「主権在民」

私の職場に新入社員が配属されてきて、OJTの前の業務レクチャーなどをやっておりました。わが社はIT企業なので、「通信主権」という話が出てきます。その国の通信事業は、その国の主権者が提供形態を決める必要がある、という話です。例えば、日本の通信サービスを全て外国の通信会社が提供していたら、「文句言うなら電話使わせないぞ」なんて言われちゃう、という話。で、「主権」と言う言葉を説明しようとして、

「『主権在民』っていうだろ?」

と言ったら、「なんすかそれ?」と。

国民主権、と言う言葉なら知ってますけど、主権在民、というのは初めて聞きました」だって。「ゆとり教育の前の世代なんですけどねぇ」と彼は笑って言っているのだけど、ありゃりゃあ、と思い、もう少し世代の上(20代後半)の派遣社員の方々にも、同じ質問を投げてみました。「主権在民って知ってる?」と。そしたら全員が首を横に振る。かなりショックである。

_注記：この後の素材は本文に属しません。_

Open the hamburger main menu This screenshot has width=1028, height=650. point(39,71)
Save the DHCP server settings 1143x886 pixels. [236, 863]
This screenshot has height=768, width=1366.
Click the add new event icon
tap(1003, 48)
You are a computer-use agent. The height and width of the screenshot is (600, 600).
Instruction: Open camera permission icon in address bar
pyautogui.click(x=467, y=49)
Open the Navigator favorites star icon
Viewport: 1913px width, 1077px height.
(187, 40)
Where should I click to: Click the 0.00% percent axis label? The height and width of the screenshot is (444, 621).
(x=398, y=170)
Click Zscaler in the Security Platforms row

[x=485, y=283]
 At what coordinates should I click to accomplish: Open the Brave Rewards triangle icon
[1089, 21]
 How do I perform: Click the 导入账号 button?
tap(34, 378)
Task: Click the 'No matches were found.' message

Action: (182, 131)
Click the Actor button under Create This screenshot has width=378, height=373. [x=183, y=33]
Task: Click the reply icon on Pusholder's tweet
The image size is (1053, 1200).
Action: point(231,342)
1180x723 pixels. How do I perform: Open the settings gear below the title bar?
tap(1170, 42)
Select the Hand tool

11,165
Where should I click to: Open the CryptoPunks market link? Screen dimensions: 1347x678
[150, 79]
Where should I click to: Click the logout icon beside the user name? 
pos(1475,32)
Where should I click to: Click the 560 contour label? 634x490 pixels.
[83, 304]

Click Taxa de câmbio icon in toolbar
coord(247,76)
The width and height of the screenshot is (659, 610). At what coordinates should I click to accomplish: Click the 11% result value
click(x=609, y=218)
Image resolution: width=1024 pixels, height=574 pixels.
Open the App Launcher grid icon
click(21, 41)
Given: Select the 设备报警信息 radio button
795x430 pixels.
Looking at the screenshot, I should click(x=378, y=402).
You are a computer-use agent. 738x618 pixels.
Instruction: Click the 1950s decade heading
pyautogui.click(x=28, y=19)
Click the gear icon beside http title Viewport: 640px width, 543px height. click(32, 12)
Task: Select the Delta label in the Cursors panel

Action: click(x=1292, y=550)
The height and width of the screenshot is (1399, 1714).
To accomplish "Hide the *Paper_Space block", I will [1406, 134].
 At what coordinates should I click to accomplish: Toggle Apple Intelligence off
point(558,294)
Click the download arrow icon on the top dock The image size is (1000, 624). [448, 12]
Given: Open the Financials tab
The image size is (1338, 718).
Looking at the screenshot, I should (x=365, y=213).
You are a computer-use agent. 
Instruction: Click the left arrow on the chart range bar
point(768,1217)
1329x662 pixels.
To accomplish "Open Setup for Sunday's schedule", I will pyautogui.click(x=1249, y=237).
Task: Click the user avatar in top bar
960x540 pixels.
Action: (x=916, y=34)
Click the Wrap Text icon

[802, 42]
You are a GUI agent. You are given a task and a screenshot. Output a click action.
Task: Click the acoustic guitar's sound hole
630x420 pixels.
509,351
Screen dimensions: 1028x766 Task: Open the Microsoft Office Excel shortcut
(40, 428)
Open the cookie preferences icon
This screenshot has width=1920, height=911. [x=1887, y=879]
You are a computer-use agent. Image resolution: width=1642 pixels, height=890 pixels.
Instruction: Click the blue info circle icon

明治時代、様々な西洋の概念が入り込んできた時に、当時の日本人はこれをどうやって翻訳しようか、相当頭を悩ませた。私の兄は、福澤諭吉と川本幸民(幕末・明治初期の蘭学者で、「化学」と言う言葉を作った人)の評伝を書いているのだけど、その本の中でも、様々な新しい言葉を作り上げることによって、西洋思想の輸入に努めた彼らの苦労が描かれています。「主権在民」なんて言葉も、そういう時代の苦労が現れた言葉だと思うし、「国民主権」と言う言葉に取って代えていい言葉なのかなぁ。もっと強い意志と思想を持った言葉だと思うのだけど・・・

明治の人々は、そういう造語を作り出す上で、非常に豊かな「漢字に対するイマジネーション」を持っていたと思います。「自由」と言う言葉しかり。「物理」という言葉しかり。様々な西洋の概念を輸入するにあたって、極めて豊かな多義性を持った「漢字」という言葉をあてはめていく。漢字の持つ多義性やイマジネーションを十分に理解した上で、同様に多義的な西洋の概念を包括的に表現できる言葉を捜していく作業。明治の知識人には、確かにそれができるだけの漢文に対する素養があった。

それは、以前この日記にも書いたように、江戸時代から明治初期まで、政府の公文書が漢文で書かれていたことと無縁ではないと思う。要するに、江戸時代まで、日本の知識人は全てバイリンガルだったわけで、そういう彼ら自身が持っていた教養の広さが、西洋の新しい知識や概念を吸収する素地になったのは確かなことじゃないかな。

そう考えた時、「主権在民ってなんすか?」と問いかけてくる若者が、いかに「漢字」というものに対するイマジネーションに欠けているか、という点で、なんとも薄ら寒い気分になる。別に、「国民主権」という言葉しか習ってなくてもいいんだけどさ。「主権在民」と言う言葉を聞いて、それを漢文読みで、「主権は民に在り」と言う一種の宣言文として読めるかどうか、という感覚の問題のような気がするんだよね。

日本人の各種の感性が、ひらがなカタカナという表音文字と、漢字という表意文字の両方を混合して使っていることに大きく依存していることは、色んな局面で言われること。その基本は変わってはいないのだろうけど、文字や言葉を表層的にしか学ばない、教えない教育が続いていくと、新しい概念や思想に対する柔軟性までも失われていくんじゃないかしら、なんて、多少飛躍した感想を感じたりしました。オヤジくさ。